Performed in chronic glaucoma where medications have failed to control IOP.

  • The creation of a fistula from the anterior chamber to the sub-tenon space - creating a bleb (elevation of the conjunctiva where the aqueous gathers)
  • Antimetabolites can be used adjunctively to slow the healing process and prevent bleb failure
    • 5-FU: pyrimidine analogue which inhibits fibroblasts by blocking DNA synthesis
    • Mitomycin C: alkylating agent which inhibits fibroblasts
      Conventional Trabeculectom

Laser surgery

Procedure

Indication

Laser

Peripheral iridoplasty - contraction burns of the peripheral iris pull it away from the angle

Temporising measure in acute angle-closure

Argon (455-529nm)

Peripheral iridotomy - creates a hole in the peripheral iris to allow aqueous flow through a closed-angle

Definitive treatment in acute angle-closure

ND: YAG (1064nm)

Selective laser trabeculoplasty (SLT) - laser applied to the trabecular meshwork to facilitate drainage

Used in open-angle glaucoma where medical treatment is not tolerated

Frequency-doubled Q-switched ND: YAG (532nm)

Selective laser has replaced argon laser in trabeculoplasty


Iatrogenic Glaucoma

Raised IOP is not uncommon in the post-surgical patient.

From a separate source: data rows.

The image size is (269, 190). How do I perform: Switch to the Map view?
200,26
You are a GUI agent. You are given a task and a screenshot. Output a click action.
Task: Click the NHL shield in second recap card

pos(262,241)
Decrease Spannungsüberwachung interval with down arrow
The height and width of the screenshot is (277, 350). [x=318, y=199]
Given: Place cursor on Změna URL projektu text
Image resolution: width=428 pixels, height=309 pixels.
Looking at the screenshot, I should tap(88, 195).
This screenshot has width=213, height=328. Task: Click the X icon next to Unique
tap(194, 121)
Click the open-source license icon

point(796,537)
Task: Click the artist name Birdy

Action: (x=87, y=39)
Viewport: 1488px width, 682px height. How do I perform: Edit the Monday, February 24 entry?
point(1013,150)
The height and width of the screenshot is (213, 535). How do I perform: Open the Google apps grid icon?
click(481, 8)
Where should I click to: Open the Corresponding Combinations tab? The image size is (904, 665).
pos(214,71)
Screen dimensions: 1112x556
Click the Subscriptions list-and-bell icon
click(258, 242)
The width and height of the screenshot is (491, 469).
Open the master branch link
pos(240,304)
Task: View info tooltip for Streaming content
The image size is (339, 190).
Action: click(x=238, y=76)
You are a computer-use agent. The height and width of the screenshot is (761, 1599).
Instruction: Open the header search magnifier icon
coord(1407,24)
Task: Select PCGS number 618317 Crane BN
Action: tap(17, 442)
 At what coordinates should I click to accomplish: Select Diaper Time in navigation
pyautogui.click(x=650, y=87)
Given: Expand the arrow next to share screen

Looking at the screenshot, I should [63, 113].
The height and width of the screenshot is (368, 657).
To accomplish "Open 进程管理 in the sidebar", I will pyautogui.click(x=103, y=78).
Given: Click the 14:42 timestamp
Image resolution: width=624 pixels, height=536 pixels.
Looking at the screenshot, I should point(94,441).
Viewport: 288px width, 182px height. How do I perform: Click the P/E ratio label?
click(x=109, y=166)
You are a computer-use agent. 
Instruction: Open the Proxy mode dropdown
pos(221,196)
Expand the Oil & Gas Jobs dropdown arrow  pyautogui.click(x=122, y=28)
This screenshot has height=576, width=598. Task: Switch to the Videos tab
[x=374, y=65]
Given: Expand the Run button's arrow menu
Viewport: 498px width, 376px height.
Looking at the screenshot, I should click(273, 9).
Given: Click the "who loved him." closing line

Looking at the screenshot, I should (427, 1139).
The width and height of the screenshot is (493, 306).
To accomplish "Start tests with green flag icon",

Cataract and vitreoretinal surgeries are the most associated and will be discussed in this section.


Post-Vitreoretinal Surgery

  • Intraocular gasses can raise the IOP due to gas expansion
    • Usually, short-term acetazolamide is enough to control IOP but consider the half-life of the gas
  • Scleral buckling can cause secondary angle-closure can occur due to ciliary body swelling but this usually resolves spontaneously
  • Silicone oil blocks the trabecular meshwork
    • Usually resolves spontaneously
    • Try cyclodestruction if it persists
  • Vitrectomy via ghost cell glaucoma (discussed further in the secondary open-angle glaucoma chapter)

Post-Cataract Surgery

  • Usually due to retained viscoelastic, retained fragments or inflammation.